19 octobre 2008
On dirait le Sud
Si Obama, sénateur de l'Illinois, est élu, il sera le premier président démocrate non sudiste depuis Kennedy. En effet, Johnson (1964-1968) était texan, Carter (1976-1980) géorgien, et Clinton (1992-2000) était natif et élu de l'Arkansas. Tandis que les candidats démocrates battus (Humphreys, McGovern, Mondale, Dukakis, Kerry) venaient du nord-est ou du middle-west (à l'exception de Gore, issu du Tennessee). Nota bene : le "Sud" correspond à la région où l'esclavage fut massivement pratiqué jusqu'à la guerre de Sécession, et où la ségrégation exista ensuite jusqu'au début des années 1960.
La domination politique des Démocrates du Sud, depuis plus de quarante ans, n'est pas le fruit du hasard. Elle participe d'un phénomène plus large, par lequel, le Sud, jadis politiquement isolé car enfermé dans son système ségrégatif, a gagné en importance politique, mais aussi démographique et économique. Le réveil du Sud a précisément commencé après le mouvement pour les droits civiques et la fin de la ségrégation. Atlanta est devenue une grande métropole, qui a attiré des milliers de nordistes dans des activités de forte valeur ajoutée. Symboliquement, elle accueillit les Jeux olympiques en 1996. Une partie de l'industrie du Nord s'y est délocalisée, pour profiter de la faiblesse syndicale dans la région (en particulier l'industrie automobile américaine, allemande et japonaise). Politiquement, le Sud est resté un bastion conservateur. Entre les années 1880 et les années 1960, il fut politiquement tenu d'une main de fer par les Démocrates. Les Démocrates ? Eh oui, car dans cette région, c'est le Parti démocrate, héritier des anciens esclavagistes, qui était partisan de l'exclusion politique des Noirs.
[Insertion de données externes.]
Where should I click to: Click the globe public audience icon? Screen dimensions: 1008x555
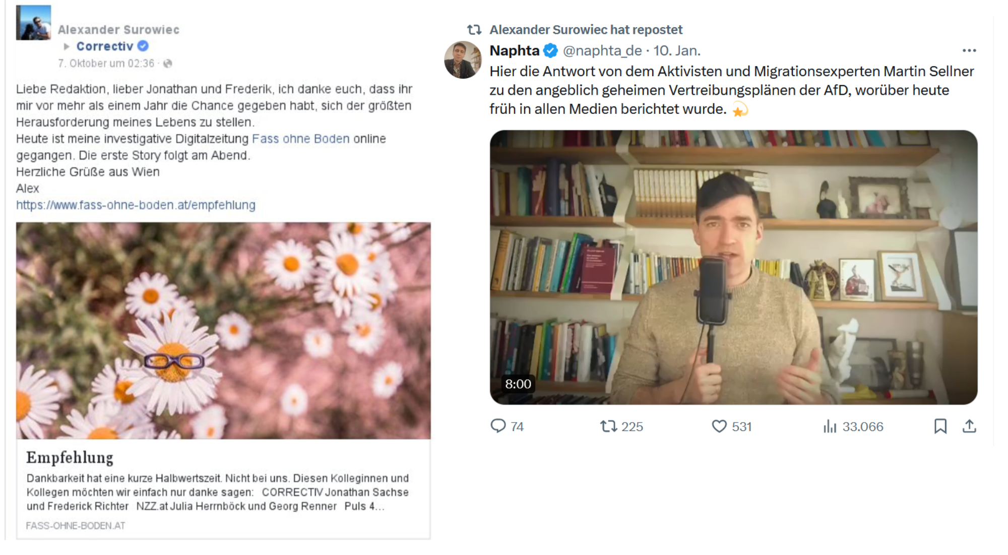(168, 64)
On avait ainsi affaire à un Parti démocrate schizophrénique : dans le Nord, à partir du New Deal, il s'appuyait sur la classe ouvrière et les minorités, en premier lieu les Noirs ; dans le Sud, il les excluait et représentait les intérêts des Blancs les plus racistes. Dans un équilibre délicat, les présidents démocrates comme Roosevelt ou Truman, devaient ménager les élus démocrates sudistes, bien organisés au Congrès, en ne touchant pas à la ségrégation dans leur région, tout en avançant sur d'autres questions.
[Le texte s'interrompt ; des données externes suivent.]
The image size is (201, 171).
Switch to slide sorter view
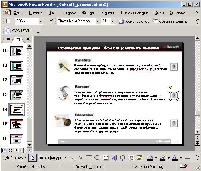coord(10,150)
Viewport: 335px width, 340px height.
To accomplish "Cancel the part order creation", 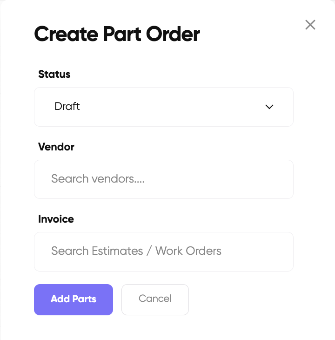I will [155, 299].
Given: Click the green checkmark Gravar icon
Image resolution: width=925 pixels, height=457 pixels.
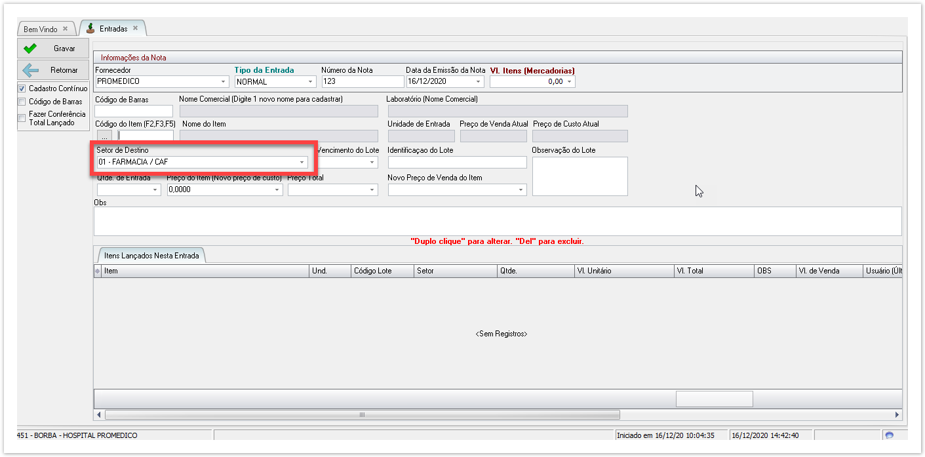Looking at the screenshot, I should tap(30, 49).

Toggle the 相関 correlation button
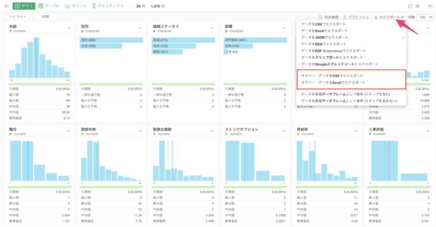45,17

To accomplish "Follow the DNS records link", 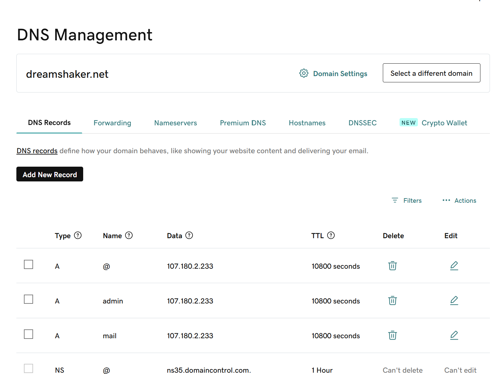I will tap(37, 151).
Lorsque le Parti démocrate s'attaqua sérieusement à la ségrégation, à partir de Kennedy, un réalignement politique majeur s'opéra dans le Sud : les démocrates conservateurs firent défection et passèrent au Parti républicain. C'est désormais lui qui domine la scène politique locale dans les Etats du Sud, en incarnant les thèmes conservateurs et religieux chers à l'électorat blanc de la région, qu'on appelle parfois la "ceinture de la Bible". Il peut arriver qu'un Démocrate, en raison de ses attaches politiques locales (Carter ou Clinton) emporte tel ou tel Etat à l'élection présidentielle, mais cela ne remet pas en cause la règle : le Parti républicain règne en maître dans le Sud. Le Parti démocrate a contre-attaqué en choisissant des candidats plus centristes, relativement conservateurs sur les questions morales et culturelles, et issus de la région concernée. Avec un succès relatif : Clinton par exemple, l'emporta dans son Arkansas, mais nulle part ailleurs dans le Sud profond. Et Gore fut même défait dans son propre Etat du Tennessee en 2000.
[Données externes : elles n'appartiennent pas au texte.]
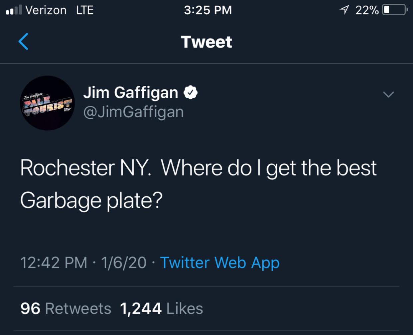413x335 pixels.
Task: Tap the Tweet header title
Action: click(x=207, y=42)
On pourrait logiquement penser qu'il en ira de même le 4 novembre prochain, voire que le Sud sera encore plus républicain qu'à l'accoutumée. D'abord parce que le candidat démocrate n'est pas un homme de la région, et également, surtout devrais-je dire, parce qu'il est noir. Dans une région fortement marquée par la question raciale, et où l'électorat se divise entre Blancs républicains et Noirs démocrates, Obama devrait apparaître comme un repoussoir pour les Blancs.
Or il se passe quelque chose de très surprenant : Obama est en mesure de l'emporter dans des Etats comme la Virginie, la Caroline du Nord, et la Floride. Certes, ce sont des Etats limitrophes (Virginie et Caroline) ou bien sociologiquement spécifique (la Floride attire une population agée du Nord, et des migrants de l'espace caribéen). Obama n'a aucune chance dans le Sud profond (Louisiane, Mississippi, Alabama, Caroline du Sud, Géorgie, Arkansas), et dans les Etats limitrophes conservateurs comme le Tennessee ou le Texas. Mais enfin, le Sud bouge politiquement, et c'est une nouvelle tout à fait intéressante. Dans le cas de la Virginie, on voit bien que le nord de cet Etat, dans la région de Washington, penche en faveur de Obama, ainsi que quelques bastions démocrates comme Charlottesville. Tandis que les campagnes restent solidement républicaines. Tout se jouera donc sur la côte, dans la région de Newport et Norfolk, qui peut tomber dans l'escarcelle démocrate. Un autre facteur important est la mobilisation de la population noire, qui représente un quart de l'électorat virginien. Une hausse significative de sa participation électorale est nécessaire à Obama pour espérer l'emporter (c'est une éventualité désormais probable).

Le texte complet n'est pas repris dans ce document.